── Data excerpts

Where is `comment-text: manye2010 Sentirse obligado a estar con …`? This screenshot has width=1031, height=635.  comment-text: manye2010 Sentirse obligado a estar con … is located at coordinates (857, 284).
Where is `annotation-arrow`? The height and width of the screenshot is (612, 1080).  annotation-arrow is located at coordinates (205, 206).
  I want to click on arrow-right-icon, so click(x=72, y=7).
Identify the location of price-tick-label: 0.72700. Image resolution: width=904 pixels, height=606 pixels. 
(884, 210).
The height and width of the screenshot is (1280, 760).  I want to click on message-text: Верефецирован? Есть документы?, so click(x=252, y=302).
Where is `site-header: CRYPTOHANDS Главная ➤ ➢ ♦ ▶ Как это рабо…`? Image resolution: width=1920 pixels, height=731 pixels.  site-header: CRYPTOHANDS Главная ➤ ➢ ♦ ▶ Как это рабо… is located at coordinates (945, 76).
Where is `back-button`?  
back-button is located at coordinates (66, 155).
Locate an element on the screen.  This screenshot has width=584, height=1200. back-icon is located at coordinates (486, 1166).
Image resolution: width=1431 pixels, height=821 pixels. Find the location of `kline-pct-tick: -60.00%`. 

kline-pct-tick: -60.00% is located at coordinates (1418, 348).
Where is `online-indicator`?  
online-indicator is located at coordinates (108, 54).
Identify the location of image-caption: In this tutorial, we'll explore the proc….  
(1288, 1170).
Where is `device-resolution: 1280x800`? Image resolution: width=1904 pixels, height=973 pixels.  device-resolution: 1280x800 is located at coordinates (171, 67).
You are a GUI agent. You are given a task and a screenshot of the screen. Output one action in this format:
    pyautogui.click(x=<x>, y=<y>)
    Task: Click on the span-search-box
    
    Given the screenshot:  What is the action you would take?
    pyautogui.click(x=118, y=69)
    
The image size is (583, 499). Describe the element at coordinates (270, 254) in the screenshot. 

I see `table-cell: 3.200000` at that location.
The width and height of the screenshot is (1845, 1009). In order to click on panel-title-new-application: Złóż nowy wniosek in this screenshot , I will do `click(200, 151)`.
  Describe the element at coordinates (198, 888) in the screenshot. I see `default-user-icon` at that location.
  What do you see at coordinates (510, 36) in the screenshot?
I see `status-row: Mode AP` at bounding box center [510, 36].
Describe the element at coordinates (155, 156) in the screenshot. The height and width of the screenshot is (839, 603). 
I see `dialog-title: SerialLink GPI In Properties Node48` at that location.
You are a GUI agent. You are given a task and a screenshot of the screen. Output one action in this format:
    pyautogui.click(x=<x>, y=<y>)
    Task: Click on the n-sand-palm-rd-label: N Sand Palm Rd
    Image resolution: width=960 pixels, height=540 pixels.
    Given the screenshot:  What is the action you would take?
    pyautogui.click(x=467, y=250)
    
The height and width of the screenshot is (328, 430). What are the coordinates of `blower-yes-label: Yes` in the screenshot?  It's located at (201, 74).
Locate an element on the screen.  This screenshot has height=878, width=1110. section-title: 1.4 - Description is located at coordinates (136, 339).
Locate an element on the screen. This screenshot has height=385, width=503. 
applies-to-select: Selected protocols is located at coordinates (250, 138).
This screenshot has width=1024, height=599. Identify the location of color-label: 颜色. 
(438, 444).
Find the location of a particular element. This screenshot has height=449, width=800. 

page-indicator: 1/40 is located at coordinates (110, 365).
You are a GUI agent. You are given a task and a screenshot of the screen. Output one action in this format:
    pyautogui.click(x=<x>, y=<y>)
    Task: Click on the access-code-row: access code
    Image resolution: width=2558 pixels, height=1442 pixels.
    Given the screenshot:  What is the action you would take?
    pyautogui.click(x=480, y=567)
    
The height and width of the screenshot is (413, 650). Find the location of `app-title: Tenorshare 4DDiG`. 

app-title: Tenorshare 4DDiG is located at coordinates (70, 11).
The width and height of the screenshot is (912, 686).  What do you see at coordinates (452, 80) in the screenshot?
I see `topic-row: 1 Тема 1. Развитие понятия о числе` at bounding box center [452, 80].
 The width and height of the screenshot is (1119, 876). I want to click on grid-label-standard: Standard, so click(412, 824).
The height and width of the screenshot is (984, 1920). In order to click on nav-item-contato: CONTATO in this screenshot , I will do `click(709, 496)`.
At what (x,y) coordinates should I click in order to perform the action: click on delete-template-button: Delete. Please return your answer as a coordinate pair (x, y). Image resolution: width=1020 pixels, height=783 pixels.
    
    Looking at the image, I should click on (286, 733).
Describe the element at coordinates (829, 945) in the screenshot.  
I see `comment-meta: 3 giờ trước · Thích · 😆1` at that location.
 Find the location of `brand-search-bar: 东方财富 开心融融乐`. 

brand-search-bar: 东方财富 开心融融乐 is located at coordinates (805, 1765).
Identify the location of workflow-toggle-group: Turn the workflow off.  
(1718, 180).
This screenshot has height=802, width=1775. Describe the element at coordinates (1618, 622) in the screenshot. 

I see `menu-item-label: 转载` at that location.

────

Task objective:
Copy the records word for word from the line that contains "The height and width of the screenshot is (984, 1920)." through the end of the records, including that line.

Finished exercise:
The height and width of the screenshot is (984, 1920). In order to click on nav-item-contato: CONTATO in this screenshot , I will do `click(709, 496)`.
At what (x,y) coordinates should I click in order to perform the action: click on delete-template-button: Delete. Please return your answer as a coordinate pair (x, y). Image resolution: width=1020 pixels, height=783 pixels.
    
    Looking at the image, I should click on (286, 733).
Describe the element at coordinates (829, 945) in the screenshot.  
I see `comment-meta: 3 giờ trước · Thích · 😆1` at that location.
 Find the location of `brand-search-bar: 东方财富 开心融融乐`. 

brand-search-bar: 东方财富 开心融融乐 is located at coordinates (805, 1765).
Identify the location of workflow-toggle-group: Turn the workflow off.  
(1718, 180).
This screenshot has height=802, width=1775. Describe the element at coordinates (1618, 622) in the screenshot. 

I see `menu-item-label: 转载` at that location.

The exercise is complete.